Elevator Rescue Operations
This Elevator Rescue Class is designed to be comprehensive. It works from a perspective of the firefighter being new to the subject, and will provide knowledge and skills to handle day-to-day stalled elevator calls. Primary focus is for students to receive basic Awareness and Operations level knowledge and skill sets. This will enable them to safely and competently operate at elevator rescue related incidents. The intent of ASME A17.4 is conveyed. Risk management is a constant goal. The safety of the public we serve, along with all persons involved in the rescue, is the top priority.
Awareness portion topics will include drive systems, all common elevator components, related codes/standards, terminology, hazard recognition and pre-planning for incidents.
The Operations portion of the class will include the topics of elevator keys/key use, use of Firefighter’s Emergency Service controls, both Phase I and Phase II, a review of updates with regard to these controls, suggested practices for handling stalled elevators, decision making, power control, new technology, opening car doors, hoist-way doors, and top emergency exits. Additionally, the topic of elevator use during structural firefighting and medical calls is covered.
On the last day of class, students will be introduced to one type of incident that rarely occurs, with regard to elevator rescue. This would involve removal of occupant(s) from a stalled car when the car is not at or near a landing and is a significant distance from a landing. Normally, these incidents should be left to elevator industry personnel. These situations are rare, and require sound decision making. Risk management and safety of the public are priority one. On occasion, the FD will need to rescue, or assist with rescue of persons from this type of incident. Students will be introduced to common rescue equipment and tactics employed when this type of rescue must be done. This will include rope related rescue systems and may involve patient packaging. This type of operation should only be done when no other options exist and elevator industry personnel are not available. Regardless, the FD must be prepared for these incidents.

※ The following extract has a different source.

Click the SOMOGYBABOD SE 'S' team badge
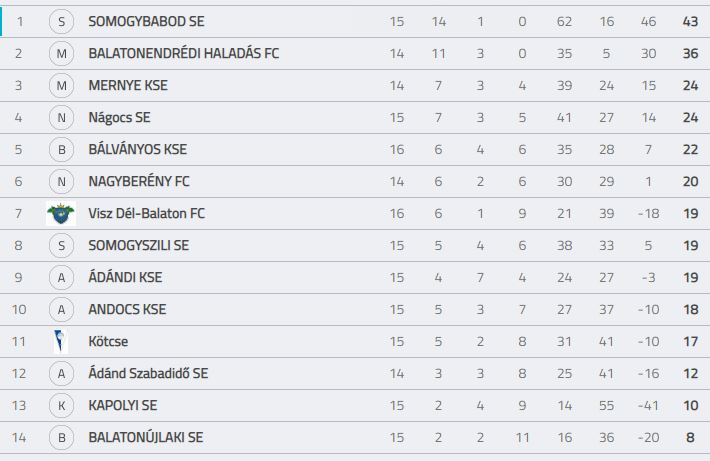710x461 pixels. coord(61,21)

Sam has 39 years’ experience in the fire service with both career and volunteer departments.
He served in the Harrisburg Bureau of Fire from 1986 through 2012, serving as firefighter, lieutenant, captain, and battalion chief.
Additionally, he served on PA TF-1 from 1999 through 2011.

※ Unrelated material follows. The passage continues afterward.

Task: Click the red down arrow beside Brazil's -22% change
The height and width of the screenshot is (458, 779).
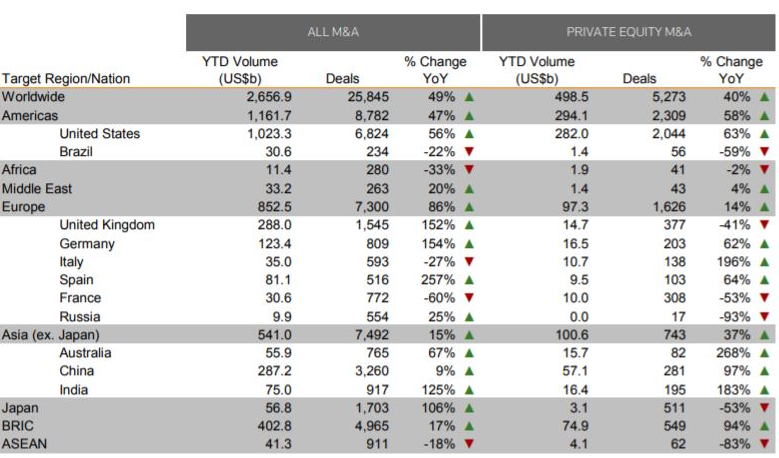Action: [469, 152]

As an instructor, he has a passion for passing on street smarts and common sense. He has specialized in elevator rescue training since 2000.
He currently works at Fort Indiantown Gap Fire & Emergency Services, a military training post in pa, serving as one of the assistant chiefs.

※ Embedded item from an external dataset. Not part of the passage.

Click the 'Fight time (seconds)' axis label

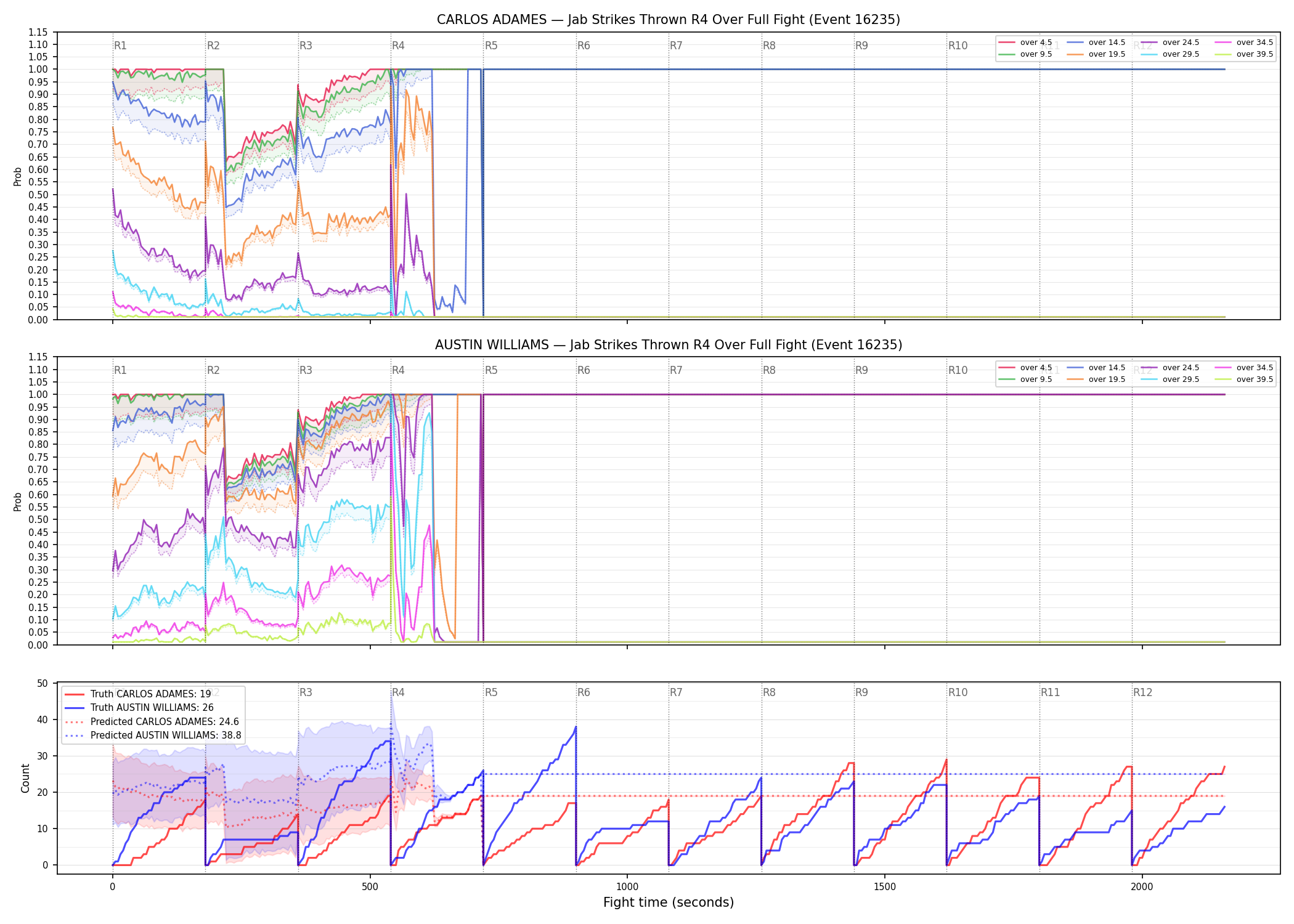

Floyd is a Battalion Chief with the Harrisburg Bureau Of Fire. He began his fire service career as a volunteer with York Township Fire Department, York County Pennsylvania, in 1993.
He was hired by the City of Harrisburg in the spring of 2000. Chief Wise served in varying capacities in the truck companies of the fire department, honing foundation skills while mentoring in an aggressive small urban department. He serves as the manager of Harrisburg Rescue 1 believing that even a small city can provide multiple high end services to the public.
Currently he serves as a certified fire instructor for two of the community college systems in the State of Pennsylvania as well as an Adjunct instructor with the Pennsylvania State Fire Academy educating throughout the state on various topics. He has also been extended the opportunity to work as a new adjunct with Traditions Training in some of the above listed topics.
John is a career captain/company officer of the New Cumberland Army Depot Rescue 69. He’s been a career fireman since 2004 and a volunteer since 1998, currently serving as the Chief of Department for the Colonial Park Fire Company. Rescue 69 responds for technical rescues and hazardous materials incidents in a large portion of south central PA.
John specializes in instructing technical rescue training including ropes, trench, confined space, and collapse as well as basic fire training utilizing acquired structures and live fire to teach fire behavior and basic firefighting skills in the most realistic of environments - real buildings on fire.